Procalcitonin (PCT) is used as a biomarker for the diagnosis of sepsis, severe sepsis and septic shock. At the same time, PCT has also been used to guide antibiotic therapy. This review outlines the main indications for PCT measurement and points out possible pitfalls. The classic indications for PCT measurement are: (i) confirmation or exclusion of diagnosis of sepsis, severe sepsis, or septic shock, (ii) severity assessment and follow up of systemic inflammation mainly induced by microbial infection, and (iii) individual, patient adapted guide of antibiotic therapy and focus treatment. Using serially monitored PCT levels, the duration and need of antibiotic therapy can be better adapted to the individual requirements of the patient. This individualized approach has been evaluated in various studies, and it is recommended to be a part of an antibiotic stewardship program.
Postoperative induction of PCT largely depends on the type of surgery. Intestinal surgery and major operations more often increase PCT, whereas it is normal in the majority of patients after minor and primarily aseptic surgery.
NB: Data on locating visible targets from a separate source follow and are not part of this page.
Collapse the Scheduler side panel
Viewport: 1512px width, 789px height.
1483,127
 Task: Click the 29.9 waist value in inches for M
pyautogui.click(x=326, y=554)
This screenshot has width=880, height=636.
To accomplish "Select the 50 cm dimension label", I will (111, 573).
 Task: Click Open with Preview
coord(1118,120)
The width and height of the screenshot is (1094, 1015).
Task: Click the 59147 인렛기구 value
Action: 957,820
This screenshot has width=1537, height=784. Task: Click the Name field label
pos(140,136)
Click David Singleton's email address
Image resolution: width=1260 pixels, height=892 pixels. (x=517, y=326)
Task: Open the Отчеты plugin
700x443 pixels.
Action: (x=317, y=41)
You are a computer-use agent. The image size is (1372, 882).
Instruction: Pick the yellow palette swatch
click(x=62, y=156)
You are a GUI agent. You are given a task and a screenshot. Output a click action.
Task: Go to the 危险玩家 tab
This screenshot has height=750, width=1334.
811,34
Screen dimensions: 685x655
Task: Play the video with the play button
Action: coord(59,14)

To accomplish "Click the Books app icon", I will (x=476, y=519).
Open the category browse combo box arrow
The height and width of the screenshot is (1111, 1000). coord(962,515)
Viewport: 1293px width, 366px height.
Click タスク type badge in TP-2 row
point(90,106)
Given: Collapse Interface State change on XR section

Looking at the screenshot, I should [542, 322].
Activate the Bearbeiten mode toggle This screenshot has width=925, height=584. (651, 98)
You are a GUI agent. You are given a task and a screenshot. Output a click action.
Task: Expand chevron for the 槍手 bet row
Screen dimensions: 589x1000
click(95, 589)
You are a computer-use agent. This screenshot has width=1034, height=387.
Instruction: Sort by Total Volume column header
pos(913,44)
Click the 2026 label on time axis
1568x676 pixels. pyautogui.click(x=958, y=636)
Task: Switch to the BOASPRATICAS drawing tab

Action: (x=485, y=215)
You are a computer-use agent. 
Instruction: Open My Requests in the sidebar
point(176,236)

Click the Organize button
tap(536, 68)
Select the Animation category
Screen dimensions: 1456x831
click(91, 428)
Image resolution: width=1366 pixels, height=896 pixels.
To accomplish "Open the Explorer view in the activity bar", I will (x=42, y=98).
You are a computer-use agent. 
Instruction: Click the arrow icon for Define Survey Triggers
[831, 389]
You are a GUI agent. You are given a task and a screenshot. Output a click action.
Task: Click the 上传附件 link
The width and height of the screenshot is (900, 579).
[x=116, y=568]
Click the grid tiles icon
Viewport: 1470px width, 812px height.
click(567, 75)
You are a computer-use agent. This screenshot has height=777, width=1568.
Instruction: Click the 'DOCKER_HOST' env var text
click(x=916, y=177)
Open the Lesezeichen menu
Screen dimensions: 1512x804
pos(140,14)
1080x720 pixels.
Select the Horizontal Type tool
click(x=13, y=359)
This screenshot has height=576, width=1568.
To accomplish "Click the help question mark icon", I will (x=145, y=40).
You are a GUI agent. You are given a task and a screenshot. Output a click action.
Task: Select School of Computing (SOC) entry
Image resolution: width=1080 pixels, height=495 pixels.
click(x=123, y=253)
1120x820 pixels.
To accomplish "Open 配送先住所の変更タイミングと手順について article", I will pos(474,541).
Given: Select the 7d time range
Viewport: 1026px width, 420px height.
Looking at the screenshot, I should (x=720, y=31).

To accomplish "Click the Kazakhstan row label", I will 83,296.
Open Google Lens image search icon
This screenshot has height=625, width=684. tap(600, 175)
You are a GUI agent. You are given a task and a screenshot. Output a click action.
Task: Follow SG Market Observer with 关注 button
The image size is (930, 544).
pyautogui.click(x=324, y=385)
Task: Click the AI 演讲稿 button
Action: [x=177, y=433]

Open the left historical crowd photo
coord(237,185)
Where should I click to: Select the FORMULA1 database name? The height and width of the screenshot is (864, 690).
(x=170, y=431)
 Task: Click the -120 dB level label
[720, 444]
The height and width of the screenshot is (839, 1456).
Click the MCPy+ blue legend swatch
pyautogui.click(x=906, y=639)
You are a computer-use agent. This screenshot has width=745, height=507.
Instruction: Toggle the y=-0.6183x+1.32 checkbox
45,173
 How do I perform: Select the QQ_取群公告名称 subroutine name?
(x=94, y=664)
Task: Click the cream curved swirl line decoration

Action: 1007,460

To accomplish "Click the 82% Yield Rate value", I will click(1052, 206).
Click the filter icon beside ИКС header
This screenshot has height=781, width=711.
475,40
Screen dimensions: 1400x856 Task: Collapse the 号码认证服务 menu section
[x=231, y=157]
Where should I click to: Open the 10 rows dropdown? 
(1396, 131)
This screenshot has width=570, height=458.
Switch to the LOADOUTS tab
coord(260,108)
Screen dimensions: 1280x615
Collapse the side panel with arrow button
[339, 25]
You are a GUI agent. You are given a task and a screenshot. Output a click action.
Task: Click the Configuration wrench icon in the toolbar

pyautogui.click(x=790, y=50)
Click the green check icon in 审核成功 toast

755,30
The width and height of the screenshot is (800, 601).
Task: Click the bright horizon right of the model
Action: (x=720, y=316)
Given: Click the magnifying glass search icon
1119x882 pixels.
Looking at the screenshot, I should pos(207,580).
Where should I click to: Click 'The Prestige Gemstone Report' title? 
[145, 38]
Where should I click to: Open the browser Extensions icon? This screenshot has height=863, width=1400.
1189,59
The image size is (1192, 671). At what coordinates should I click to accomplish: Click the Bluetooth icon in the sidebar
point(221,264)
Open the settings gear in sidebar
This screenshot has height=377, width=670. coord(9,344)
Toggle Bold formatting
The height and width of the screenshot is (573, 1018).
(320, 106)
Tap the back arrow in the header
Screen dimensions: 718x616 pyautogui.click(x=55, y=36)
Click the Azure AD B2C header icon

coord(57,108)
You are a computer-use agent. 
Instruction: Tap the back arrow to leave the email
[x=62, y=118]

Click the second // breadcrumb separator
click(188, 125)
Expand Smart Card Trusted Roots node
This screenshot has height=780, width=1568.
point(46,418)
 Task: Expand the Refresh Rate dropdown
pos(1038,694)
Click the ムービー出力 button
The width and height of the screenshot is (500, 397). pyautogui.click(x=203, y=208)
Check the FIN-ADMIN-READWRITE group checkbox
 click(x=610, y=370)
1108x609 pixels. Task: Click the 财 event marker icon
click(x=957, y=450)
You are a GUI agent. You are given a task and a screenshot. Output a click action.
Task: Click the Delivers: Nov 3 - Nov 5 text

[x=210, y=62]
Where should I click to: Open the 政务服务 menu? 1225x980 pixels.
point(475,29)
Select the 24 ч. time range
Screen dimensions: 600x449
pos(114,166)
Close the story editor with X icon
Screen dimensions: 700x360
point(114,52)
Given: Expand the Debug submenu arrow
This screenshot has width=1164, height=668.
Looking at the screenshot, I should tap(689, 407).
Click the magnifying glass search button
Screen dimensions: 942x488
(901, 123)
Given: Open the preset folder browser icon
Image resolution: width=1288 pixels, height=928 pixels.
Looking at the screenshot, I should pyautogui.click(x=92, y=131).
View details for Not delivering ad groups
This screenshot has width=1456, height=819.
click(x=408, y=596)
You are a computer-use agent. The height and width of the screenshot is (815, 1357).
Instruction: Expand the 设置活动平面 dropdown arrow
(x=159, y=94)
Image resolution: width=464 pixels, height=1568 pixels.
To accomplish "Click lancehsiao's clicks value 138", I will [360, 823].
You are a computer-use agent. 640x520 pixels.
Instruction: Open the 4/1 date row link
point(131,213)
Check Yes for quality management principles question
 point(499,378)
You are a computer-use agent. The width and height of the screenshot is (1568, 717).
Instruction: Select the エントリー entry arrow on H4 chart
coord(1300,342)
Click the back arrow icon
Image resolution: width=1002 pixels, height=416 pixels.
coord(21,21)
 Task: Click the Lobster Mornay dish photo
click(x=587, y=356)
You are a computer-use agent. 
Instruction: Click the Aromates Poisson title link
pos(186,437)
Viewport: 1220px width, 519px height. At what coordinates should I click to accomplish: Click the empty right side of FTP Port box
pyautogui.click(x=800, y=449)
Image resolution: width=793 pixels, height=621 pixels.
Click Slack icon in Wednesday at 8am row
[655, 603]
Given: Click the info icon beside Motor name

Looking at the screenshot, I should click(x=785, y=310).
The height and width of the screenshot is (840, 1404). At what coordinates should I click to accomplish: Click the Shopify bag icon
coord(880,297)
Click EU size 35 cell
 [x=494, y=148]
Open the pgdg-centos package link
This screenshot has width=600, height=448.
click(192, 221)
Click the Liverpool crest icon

PCT can thus be used postoperatively for diagnostic means only when the range of PCT concentrations during the normal course of a certain type of surgery is considered and concentrations are followed up.
Endothelial activation and damage occur early during sepsis and play a major role in the pathophysiology of systemic inflammation. Various markers of endothelial activation are increased during sepsis and systemic inflammation, and in most studies, the level of markers such as soluble intercellular adhesion molecule, vascular cell adhesion molecule, and E selectin correlate well with the severity of inflammation and the course of the disease. However, to date, it remains unclear whether adhesion molecules and coagulation parameters are superior in this respect to interleukin-6 and procalcitonin, as direct comparisons are lacking. In addition, it is evident that markers of endothelial activation and coagulation parameters lack specificity for infection-induced endothelial damage and organ dysfunction.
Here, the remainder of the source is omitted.